Introduction

The shape of the B versus H characteristic of a material reveals whether its magnetism is based upon magnetocrystalline or shape anisotropy. In either case, the ideal characteristics described in Chapter 1 were founded on the concept of spontaneous magnetization, and this theory is certainly a good approximation for single crystals; measurements in the preferred [1,0,0] direction for iron shown in Figure 1.6 confirm this. However, practical materials do not follow this theoretical ideal, as shown for comparison by the initial magnetization curves for a real sample of iron in Figure 2.1. A measurable external applied field H is required to magnetize and saturate this material, so this sample does not exhibit spontaneous magnetization. The same is true for samples of nickel, cobalt and all alloys that are used to produce permanent magnets.

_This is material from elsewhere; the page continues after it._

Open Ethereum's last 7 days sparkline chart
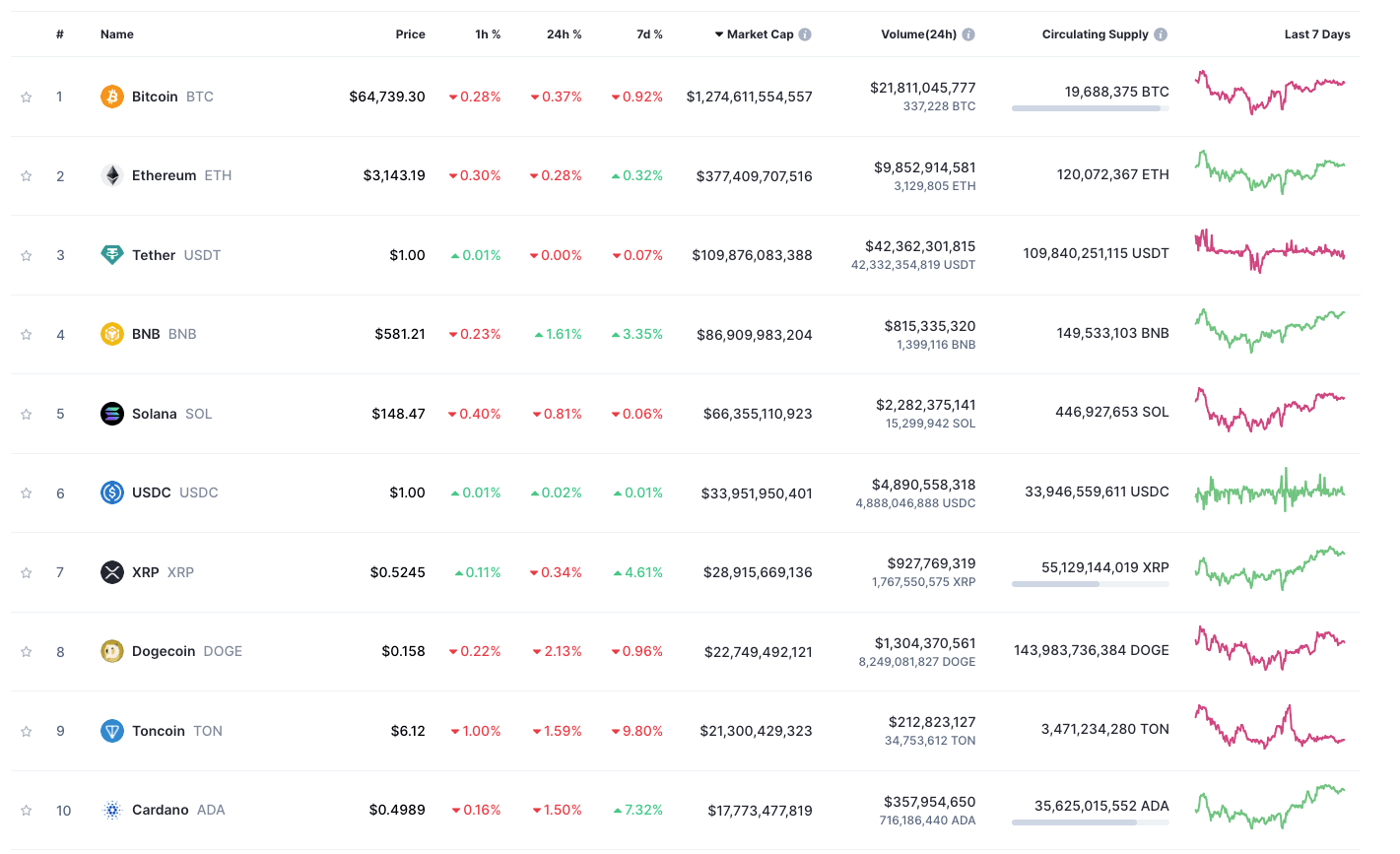This screenshot has width=1400, height=854. (x=1269, y=172)
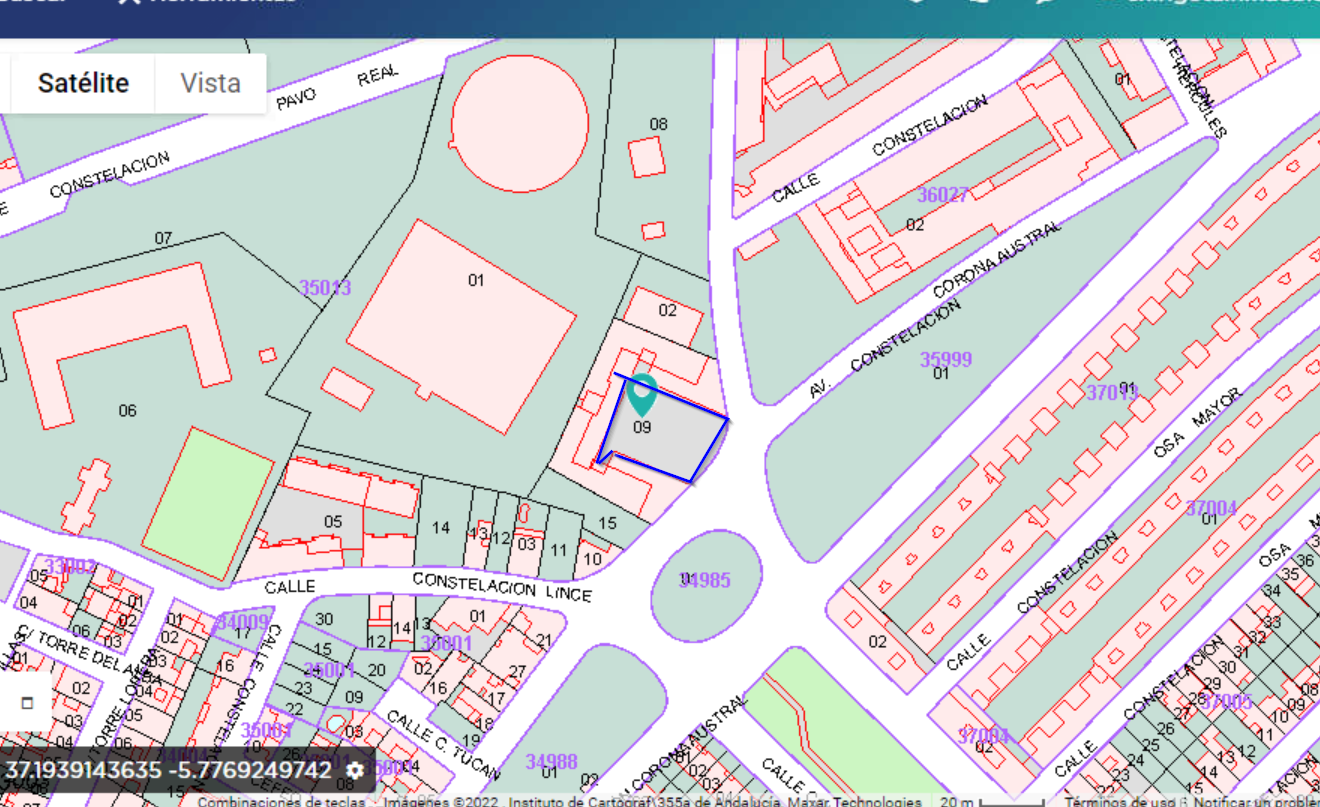Screen dimensions: 1320x807
Task: Click the small square window icon at lower left
Action: (27, 703)
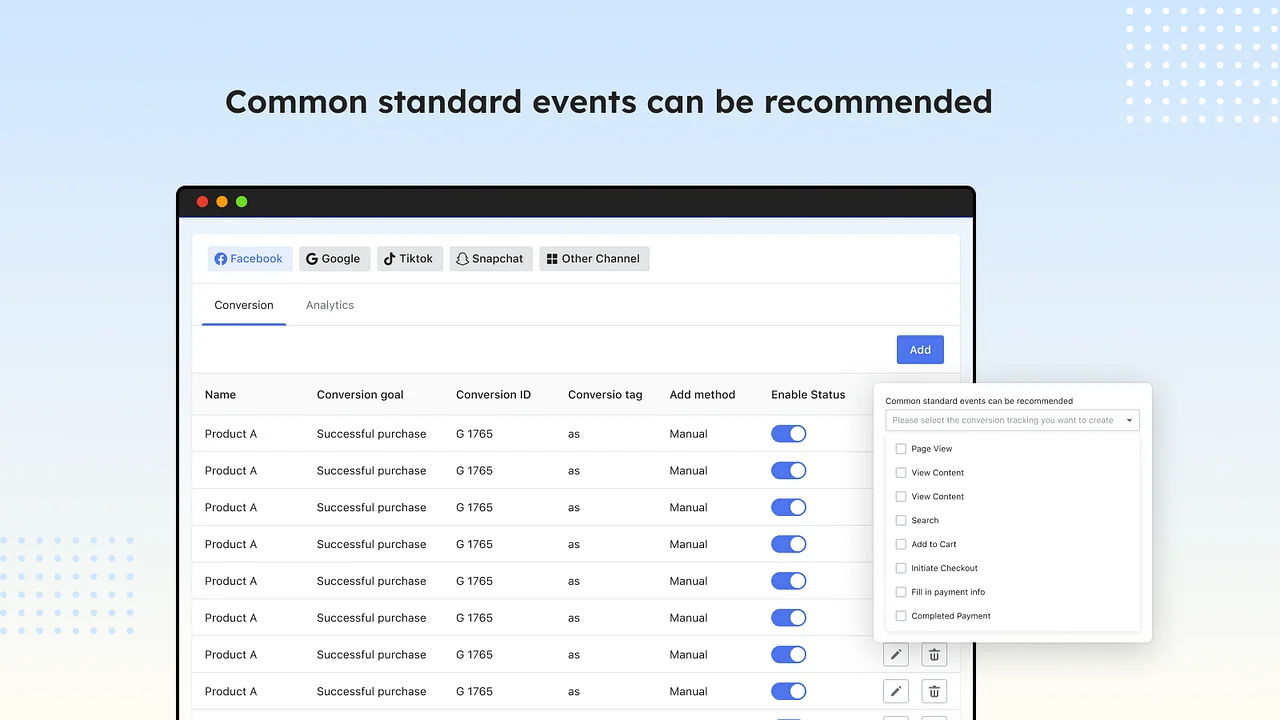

While the magnetization curves for the single crystal in Figure 1.6 are dependent upon the crystallographic direction, the curve for a bulk sample of iron is not. A simple ferromagnetic material such as this is therefore isotropic with no preferred axis, and any enhanced properties in a specific direction will only be imparted to a magnet during its production process. Spontaneous magnetization still exists in the crystal lattice structure, so it must be explained how the theory of magneto crystalline anisotropy must be modified to predict the actual characteristics of permanent magnets. To do this, the model of a magnetic material must first be enhanced.